RECORDS FOR THE EXERCISE -
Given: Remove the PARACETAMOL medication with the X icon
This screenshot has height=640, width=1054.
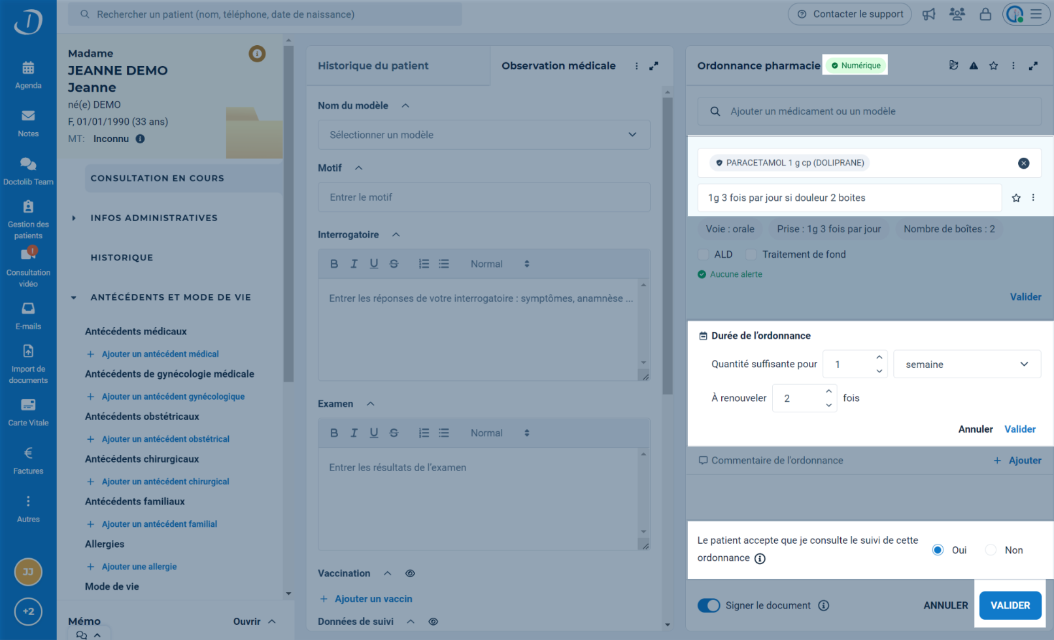Looking at the screenshot, I should point(1023,164).
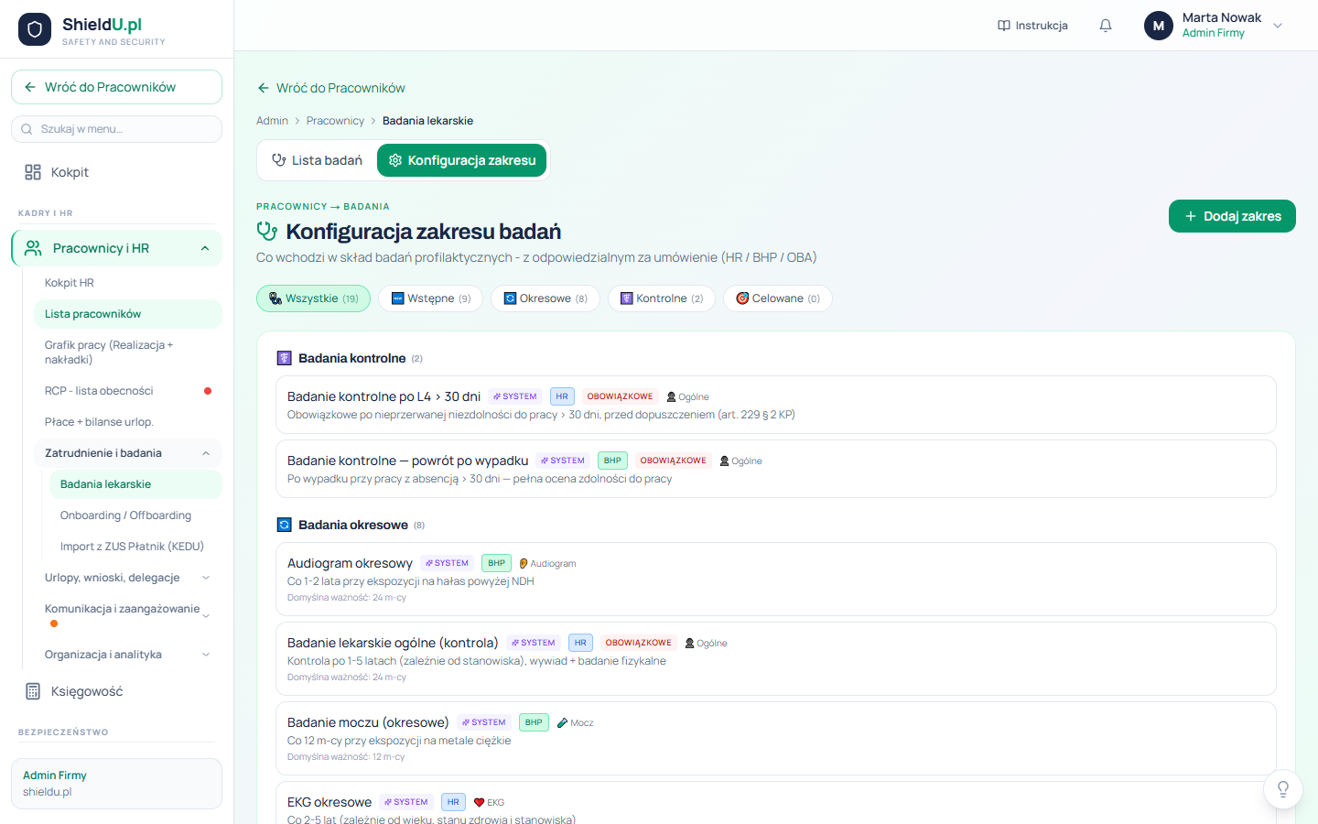The image size is (1318, 824).
Task: Click the Dodaj zakres button
Action: [1232, 216]
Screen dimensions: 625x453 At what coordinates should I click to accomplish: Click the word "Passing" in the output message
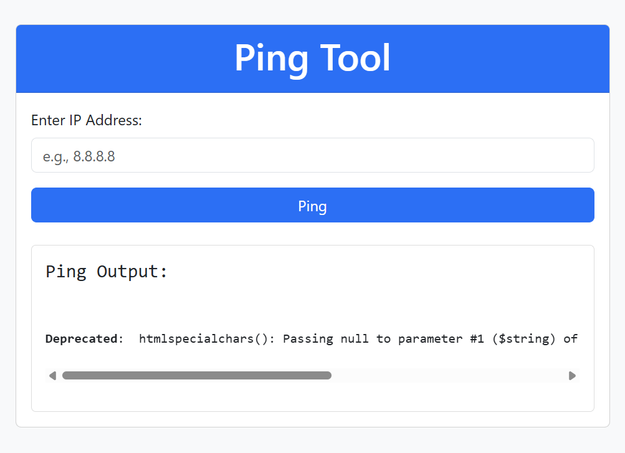tap(308, 339)
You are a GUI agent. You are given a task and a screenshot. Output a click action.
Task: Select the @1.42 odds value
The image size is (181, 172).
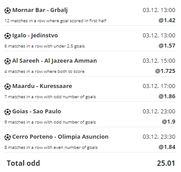point(167,20)
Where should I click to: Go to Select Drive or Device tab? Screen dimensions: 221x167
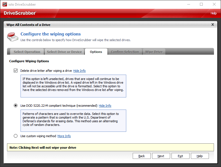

TASK DIRECTIONS -
Reproduce the lines of the entries above exactly, from the line containing "Screen dimensions: 625x453" through the end of the entries, with the pictures omitted.

RESPONSE FOR THIS EXERCISE -
Screen dimensions: 625x453 At what coordinates should I click to accomplish: Click the word "Passing" in the output message
tap(308, 339)
You are a GUI agent. You are given a task and a screenshot. Output a click action.
Task: Select the @1.42 odds value
The image size is (181, 172).
point(167,20)
Where should I click to: Go to Select Drive or Device tab? Screen dimensions: 221x167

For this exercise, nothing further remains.